Didn't try, but I expect so.
.net aspire would be a good one from you shawn
Great video. Would love to see you deploy an aspire on a self-hosted environment, such as a raspberry pie and windows server 2016
Still getting my head around Aspire and it's use cases. When you say 'self-hosted' - do you mean called from the command-line?
Great video Shawn! =)
Glad you enjoyed it
this .http file is cool, I guess PostMan and Fidler do not think so but me as a developer... love it
Awesome!
awesome content
I appreciate it.
Thanks that's was really helpful.
I like it, thank you.
I'm glad you like it
Hopefully it will not throw another exception when you set response status code, I had this experience with old exception handler middleware, sometimes it throws exception when you set the response status code and it says that status is already set or response is already begun.
I hope so too
Any Repository related to this video? Thx
Thanks Mr Shawn for your help with youtub and plurilsigh, please do you have a private learning center where people can change idea and learn ?
I am considering creating a discord for fans. Subscribe and you'll find out when it goes live.
@@swildermuth ok sir thanks
what advice you would giive to a seasonal dotnet developer like me ? or a beginner T_T my mind is sooo overwhelmed with a lot of informations need to understand
You don't have to drink through the firehose. Focus on making code that accomplishes the task .
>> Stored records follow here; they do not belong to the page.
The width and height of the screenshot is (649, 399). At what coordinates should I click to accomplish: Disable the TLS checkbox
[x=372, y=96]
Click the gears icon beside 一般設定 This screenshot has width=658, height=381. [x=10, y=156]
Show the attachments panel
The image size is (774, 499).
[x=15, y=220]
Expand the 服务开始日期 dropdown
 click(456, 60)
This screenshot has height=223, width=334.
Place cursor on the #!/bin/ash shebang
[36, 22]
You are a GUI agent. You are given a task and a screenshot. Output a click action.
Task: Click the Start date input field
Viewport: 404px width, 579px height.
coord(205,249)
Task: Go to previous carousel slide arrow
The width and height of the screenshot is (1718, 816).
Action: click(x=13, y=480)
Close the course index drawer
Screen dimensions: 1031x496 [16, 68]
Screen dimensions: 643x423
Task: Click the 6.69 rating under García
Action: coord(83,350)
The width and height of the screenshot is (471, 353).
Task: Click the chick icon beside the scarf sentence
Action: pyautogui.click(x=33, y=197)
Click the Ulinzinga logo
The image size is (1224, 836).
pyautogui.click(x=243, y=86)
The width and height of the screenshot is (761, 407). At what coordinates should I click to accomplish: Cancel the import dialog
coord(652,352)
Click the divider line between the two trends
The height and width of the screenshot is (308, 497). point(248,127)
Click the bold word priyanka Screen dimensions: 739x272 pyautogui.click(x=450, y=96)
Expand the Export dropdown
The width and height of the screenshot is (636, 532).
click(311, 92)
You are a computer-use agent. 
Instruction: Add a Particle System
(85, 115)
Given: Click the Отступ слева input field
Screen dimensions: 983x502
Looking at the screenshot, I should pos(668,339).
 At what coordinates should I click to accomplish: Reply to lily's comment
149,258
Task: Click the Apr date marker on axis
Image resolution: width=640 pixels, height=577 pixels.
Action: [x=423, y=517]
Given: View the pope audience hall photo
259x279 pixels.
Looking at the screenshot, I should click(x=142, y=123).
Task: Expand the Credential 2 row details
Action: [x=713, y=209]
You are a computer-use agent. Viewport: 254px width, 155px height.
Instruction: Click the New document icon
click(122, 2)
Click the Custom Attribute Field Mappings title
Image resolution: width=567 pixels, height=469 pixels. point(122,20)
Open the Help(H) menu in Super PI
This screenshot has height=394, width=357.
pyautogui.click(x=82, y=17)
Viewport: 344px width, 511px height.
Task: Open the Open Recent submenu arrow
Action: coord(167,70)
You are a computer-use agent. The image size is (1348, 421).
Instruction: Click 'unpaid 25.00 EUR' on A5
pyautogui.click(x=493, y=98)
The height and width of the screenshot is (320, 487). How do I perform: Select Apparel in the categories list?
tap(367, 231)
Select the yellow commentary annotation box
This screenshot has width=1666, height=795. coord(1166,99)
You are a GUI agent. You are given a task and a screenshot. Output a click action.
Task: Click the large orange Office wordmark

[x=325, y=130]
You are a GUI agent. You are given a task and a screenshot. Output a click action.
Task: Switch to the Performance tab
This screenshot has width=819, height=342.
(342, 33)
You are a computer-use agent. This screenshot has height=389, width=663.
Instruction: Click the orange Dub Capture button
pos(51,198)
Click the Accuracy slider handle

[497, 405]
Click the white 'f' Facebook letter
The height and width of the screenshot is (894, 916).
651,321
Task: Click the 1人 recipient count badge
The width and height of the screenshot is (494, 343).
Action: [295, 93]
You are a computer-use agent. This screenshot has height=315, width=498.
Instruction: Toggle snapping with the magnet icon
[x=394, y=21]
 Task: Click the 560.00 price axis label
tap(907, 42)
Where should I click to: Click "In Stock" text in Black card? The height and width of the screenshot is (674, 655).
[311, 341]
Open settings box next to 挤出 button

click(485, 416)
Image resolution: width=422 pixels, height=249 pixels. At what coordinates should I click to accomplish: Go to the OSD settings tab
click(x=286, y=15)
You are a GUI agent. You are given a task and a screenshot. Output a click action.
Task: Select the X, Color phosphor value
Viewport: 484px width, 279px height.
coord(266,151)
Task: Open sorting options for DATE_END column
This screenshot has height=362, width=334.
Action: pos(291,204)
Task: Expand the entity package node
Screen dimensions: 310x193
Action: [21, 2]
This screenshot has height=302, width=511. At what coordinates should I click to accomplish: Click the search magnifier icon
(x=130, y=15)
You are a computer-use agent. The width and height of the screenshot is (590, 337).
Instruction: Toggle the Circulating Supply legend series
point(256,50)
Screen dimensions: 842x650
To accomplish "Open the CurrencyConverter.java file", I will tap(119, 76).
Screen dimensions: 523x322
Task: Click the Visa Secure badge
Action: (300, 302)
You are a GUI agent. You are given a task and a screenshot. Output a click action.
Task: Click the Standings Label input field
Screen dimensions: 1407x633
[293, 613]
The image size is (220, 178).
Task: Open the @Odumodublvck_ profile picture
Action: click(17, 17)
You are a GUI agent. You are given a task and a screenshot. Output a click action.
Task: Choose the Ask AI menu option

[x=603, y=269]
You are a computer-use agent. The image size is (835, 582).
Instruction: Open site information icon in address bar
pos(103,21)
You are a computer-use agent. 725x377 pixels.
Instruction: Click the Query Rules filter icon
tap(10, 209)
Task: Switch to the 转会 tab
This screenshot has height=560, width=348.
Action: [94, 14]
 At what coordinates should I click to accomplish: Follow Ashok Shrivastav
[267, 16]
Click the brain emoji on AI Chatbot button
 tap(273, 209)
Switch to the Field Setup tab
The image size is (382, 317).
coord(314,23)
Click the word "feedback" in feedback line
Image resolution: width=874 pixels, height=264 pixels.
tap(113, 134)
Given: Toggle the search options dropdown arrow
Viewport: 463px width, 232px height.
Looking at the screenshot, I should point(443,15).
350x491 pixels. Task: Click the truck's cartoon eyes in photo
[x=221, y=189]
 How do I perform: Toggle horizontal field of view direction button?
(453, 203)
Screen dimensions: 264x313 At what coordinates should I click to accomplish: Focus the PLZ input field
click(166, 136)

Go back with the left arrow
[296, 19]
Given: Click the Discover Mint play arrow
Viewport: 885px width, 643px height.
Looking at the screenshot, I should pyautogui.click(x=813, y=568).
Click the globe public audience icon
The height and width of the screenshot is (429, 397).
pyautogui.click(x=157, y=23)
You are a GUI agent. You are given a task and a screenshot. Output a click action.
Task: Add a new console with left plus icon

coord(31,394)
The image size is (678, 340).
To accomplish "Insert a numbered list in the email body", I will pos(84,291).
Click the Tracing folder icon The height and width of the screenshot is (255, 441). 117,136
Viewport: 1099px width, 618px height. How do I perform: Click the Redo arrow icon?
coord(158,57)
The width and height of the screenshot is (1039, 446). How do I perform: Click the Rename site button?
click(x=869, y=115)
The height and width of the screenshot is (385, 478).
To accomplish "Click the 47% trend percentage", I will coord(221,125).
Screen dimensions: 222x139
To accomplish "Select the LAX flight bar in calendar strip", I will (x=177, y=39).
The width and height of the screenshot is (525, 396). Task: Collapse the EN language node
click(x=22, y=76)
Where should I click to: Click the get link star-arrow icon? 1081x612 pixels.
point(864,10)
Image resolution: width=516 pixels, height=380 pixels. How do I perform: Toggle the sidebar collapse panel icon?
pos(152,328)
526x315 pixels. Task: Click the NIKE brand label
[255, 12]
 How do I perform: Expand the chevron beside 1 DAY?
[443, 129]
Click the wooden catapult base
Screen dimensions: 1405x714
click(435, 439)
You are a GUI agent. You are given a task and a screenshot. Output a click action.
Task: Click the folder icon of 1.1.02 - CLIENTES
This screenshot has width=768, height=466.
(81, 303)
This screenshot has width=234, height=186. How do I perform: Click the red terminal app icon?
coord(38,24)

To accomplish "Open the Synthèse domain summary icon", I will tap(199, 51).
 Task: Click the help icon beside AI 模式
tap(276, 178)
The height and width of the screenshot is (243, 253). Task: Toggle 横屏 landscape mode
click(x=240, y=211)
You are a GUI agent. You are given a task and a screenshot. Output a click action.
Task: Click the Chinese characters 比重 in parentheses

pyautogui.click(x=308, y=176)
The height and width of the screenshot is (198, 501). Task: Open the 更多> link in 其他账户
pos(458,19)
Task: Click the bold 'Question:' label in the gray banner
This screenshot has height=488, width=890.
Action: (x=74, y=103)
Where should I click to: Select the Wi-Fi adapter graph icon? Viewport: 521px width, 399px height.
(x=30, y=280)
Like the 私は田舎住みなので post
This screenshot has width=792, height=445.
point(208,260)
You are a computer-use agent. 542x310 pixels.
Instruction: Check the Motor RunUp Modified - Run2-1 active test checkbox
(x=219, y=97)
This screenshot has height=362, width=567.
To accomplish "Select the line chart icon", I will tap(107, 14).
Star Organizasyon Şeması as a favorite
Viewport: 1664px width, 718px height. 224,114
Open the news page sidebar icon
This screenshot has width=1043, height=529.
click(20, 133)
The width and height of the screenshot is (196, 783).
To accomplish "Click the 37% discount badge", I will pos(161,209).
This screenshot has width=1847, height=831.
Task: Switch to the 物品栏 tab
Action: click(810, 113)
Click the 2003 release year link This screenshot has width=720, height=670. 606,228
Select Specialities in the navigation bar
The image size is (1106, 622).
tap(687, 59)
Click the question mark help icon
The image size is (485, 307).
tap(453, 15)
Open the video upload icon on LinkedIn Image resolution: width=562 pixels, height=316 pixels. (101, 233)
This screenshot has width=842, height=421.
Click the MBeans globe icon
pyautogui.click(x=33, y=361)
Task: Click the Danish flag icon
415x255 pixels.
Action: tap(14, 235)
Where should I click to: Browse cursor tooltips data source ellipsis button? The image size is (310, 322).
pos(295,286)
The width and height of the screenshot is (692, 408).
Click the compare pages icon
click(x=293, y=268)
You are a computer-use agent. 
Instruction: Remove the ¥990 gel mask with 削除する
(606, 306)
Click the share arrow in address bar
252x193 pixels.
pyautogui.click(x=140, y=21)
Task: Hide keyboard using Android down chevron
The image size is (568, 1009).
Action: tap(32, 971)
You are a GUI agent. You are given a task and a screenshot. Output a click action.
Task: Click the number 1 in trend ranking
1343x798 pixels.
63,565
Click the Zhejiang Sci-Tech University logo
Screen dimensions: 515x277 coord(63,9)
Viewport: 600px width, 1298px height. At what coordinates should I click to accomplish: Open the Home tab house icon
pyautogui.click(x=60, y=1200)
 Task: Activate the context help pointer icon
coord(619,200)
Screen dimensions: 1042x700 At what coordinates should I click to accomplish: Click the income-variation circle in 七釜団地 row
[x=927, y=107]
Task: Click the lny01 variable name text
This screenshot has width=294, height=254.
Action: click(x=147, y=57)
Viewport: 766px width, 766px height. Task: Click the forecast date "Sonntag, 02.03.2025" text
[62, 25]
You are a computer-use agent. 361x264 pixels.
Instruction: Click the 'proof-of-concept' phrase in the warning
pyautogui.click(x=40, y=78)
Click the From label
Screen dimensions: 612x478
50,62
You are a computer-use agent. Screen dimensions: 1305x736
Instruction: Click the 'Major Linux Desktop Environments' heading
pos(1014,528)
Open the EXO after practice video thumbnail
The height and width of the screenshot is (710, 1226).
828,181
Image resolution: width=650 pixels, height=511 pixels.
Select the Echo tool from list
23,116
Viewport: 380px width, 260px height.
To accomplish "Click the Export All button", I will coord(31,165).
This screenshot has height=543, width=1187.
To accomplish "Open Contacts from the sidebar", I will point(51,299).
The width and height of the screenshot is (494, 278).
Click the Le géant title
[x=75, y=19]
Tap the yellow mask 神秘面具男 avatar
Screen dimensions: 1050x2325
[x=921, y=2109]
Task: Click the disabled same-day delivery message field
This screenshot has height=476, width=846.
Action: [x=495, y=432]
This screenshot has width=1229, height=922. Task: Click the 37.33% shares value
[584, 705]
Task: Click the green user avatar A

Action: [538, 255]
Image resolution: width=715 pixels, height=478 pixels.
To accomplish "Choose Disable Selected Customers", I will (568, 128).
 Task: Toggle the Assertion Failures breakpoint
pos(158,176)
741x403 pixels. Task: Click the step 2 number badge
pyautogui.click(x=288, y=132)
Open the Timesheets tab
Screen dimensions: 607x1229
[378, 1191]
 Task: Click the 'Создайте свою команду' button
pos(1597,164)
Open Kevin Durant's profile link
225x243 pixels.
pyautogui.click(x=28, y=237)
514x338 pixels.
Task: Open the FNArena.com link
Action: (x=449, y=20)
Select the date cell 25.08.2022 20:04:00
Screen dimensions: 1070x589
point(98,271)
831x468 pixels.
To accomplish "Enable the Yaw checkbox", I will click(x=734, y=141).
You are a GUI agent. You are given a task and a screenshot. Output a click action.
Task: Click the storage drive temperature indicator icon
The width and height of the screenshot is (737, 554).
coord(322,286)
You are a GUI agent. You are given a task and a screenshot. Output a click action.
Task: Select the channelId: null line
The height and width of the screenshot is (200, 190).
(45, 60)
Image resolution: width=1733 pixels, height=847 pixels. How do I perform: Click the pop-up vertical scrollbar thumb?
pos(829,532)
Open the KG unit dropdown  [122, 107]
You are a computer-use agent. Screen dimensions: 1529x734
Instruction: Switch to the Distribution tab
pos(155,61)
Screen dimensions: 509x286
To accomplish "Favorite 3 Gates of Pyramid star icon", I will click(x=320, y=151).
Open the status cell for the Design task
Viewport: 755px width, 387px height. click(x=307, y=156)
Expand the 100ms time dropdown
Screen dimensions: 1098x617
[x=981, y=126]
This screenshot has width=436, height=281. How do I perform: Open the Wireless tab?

hi is there anyway i can use parameterized Mappers in dotnet core?
if so how do i register those mappers?
Maybe, can you explain what you mean? I think Mapster and AutoMapper support something like that, but I am not sure exactly what you mean?
how can i run two project of dontnet (asp mvc and api) in same time in vscode?
Best way is to just use two terminal windows and call "dotnet run" in each folder
@@swildermuth 👍
hey can you do a quick video of VSCode, .NET MAUI dev with the C# devkit, either you or the legendary Scott Hanselman....please
I don't have the Maui experience I'd need to do it. But I'll throw it on my list to see if I can do it.
@@swildermuth much appreciated and thank you, actually I think I need to pester @jamesmontemagno
Exception handler is throwing an exception. 😂 That is such a Microsoft thing to happen
Dude…. Put the camera down step away from the computer and go outside and get some physical activity in. Exceptions don’t mean shit if you are dead.
Wait, am I fat? I never noticed. This sort of post ends up shaming and not supporting people. It's more complex than that.
@@swildermuth As my grandmother said, "Beauty is only skin deep. UGLY goes straight through to the bone!" - We love you Shawn, you are beautiful to us. Thanks for all you do - and the crap you put up with while making the world a better place.